I came across the following: $$\begin{bmatrix} -x^TAx-2b^Tx+c &-(Ax+b)^TR\\ -R(Ax+b) & \lambda I -RAR \end{bmatrix}\geq0 \iff \begin{bmatrix} b^TA^{-1}b+c & 0 &(x+A^{-1}b)^T\\ 0 & \lambda I &R\\ (x+A^{-1}b) & R &A^{-1} \end{bmatrix}\geq0$$ where $A\in\mathbb{S}^n_+$ is a positive semidefinite matrix, and R can be either a symmetric matrix or a scalar. This is not obvious to me. Can someone kindly teach me how is this equivalent?

Answer 1

This is not a final answer, but the work may be useful regardless. I'll denote the matrices as $M_2,M_3$ respectively.

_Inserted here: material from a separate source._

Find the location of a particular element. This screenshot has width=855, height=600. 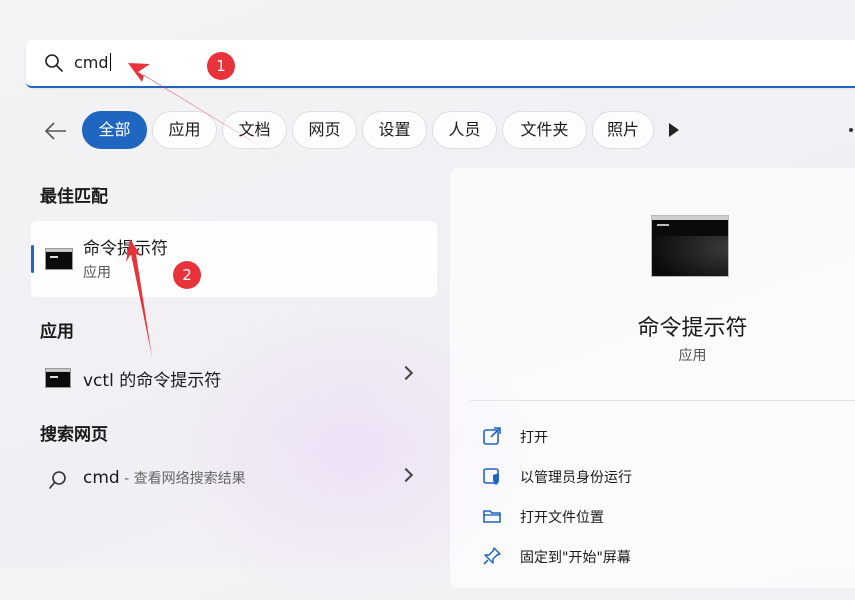

web-search-query: cmd is located at coordinates (102, 478).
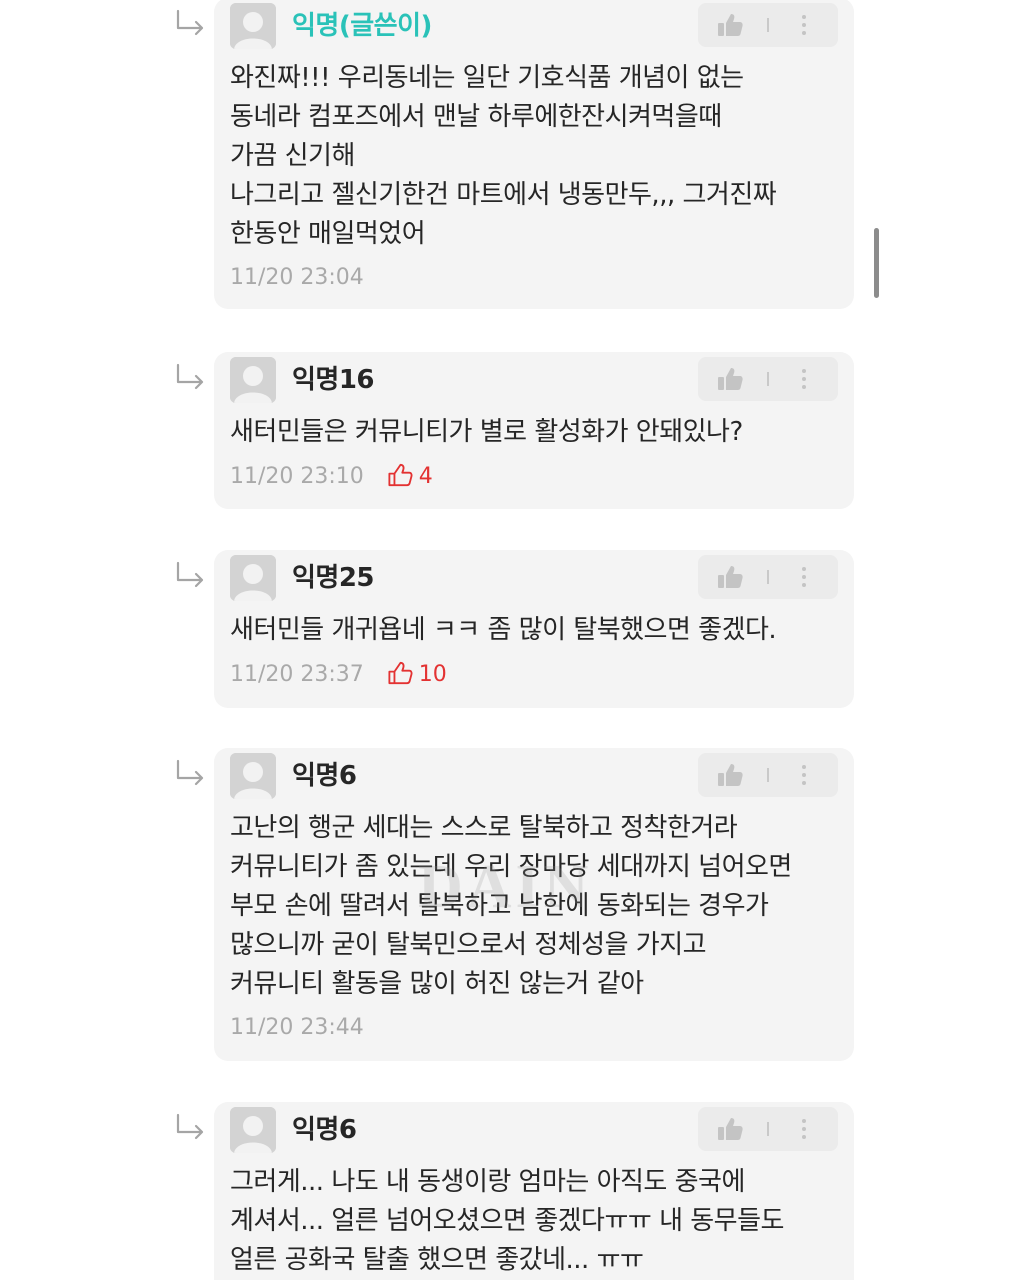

Then the Schur complement of the diagonal element $A^{-1}$ in $M_3$ is given by

\begin{align} M_3\setminus A^{-1}&= \begin{bmatrix} -b^\top A^{-1}b+c & 0\\ 0 & \lambda I\end{bmatrix}-\begin{bmatrix} (x+A^{-1}b)^T \\ R\end{bmatrix}A\begin{bmatrix} x+A^{-1}b & R\end{bmatrix}\\ &=\begin{bmatrix} -b^\top A^{-1}b+c & 0\\ 0 & \lambda I\end{bmatrix} -\begin{bmatrix}(x+A^{-1}b)^T A(x+A^{-1}b) & (x+A^{-1}b)^TAR\\ RA (x+A^{-1}b) & RAR \end{bmatrix}\\ &=\begin{bmatrix} -b^\top A^{-1}b+c-(x^\top Ax +2b^\top x+b^\top A^{-1}b) & -(Ax +b)^TR\\ -R(Ax+b) & \lambda I-RAR\end{bmatrix} \end{align}

This is altogether close to $$M_2=\begin{bmatrix} x^TAx+2b^Tx+c &(Ax+b)^TR\\ R(Ax+b) & \lambda I -RAR \end{bmatrix}.$$

But it isn't identical. One obvious difference is the sign of $R(Ax+b)$ in the corners. However, this may not be a big difference in context: If you're maximizing some $f(R)$ subject to $M_2\geq 0$, then relabeling $R\to -R$ isn't an issue. The more concerning problem is that the upper-left corner doesn't simplify the way one would want. For it to do so, one would first need to have $b^T A^{-1}b$ in the initial statement of $M_3$. But that would still only simplify to $$b^\top A^{-1}b+c-(x^T Ax +2b^\top x+b^\top A^{-1}b)=-x^T Ax-2b^T x+c$$ which is similar but not identical to the upper-left element of $M_2$.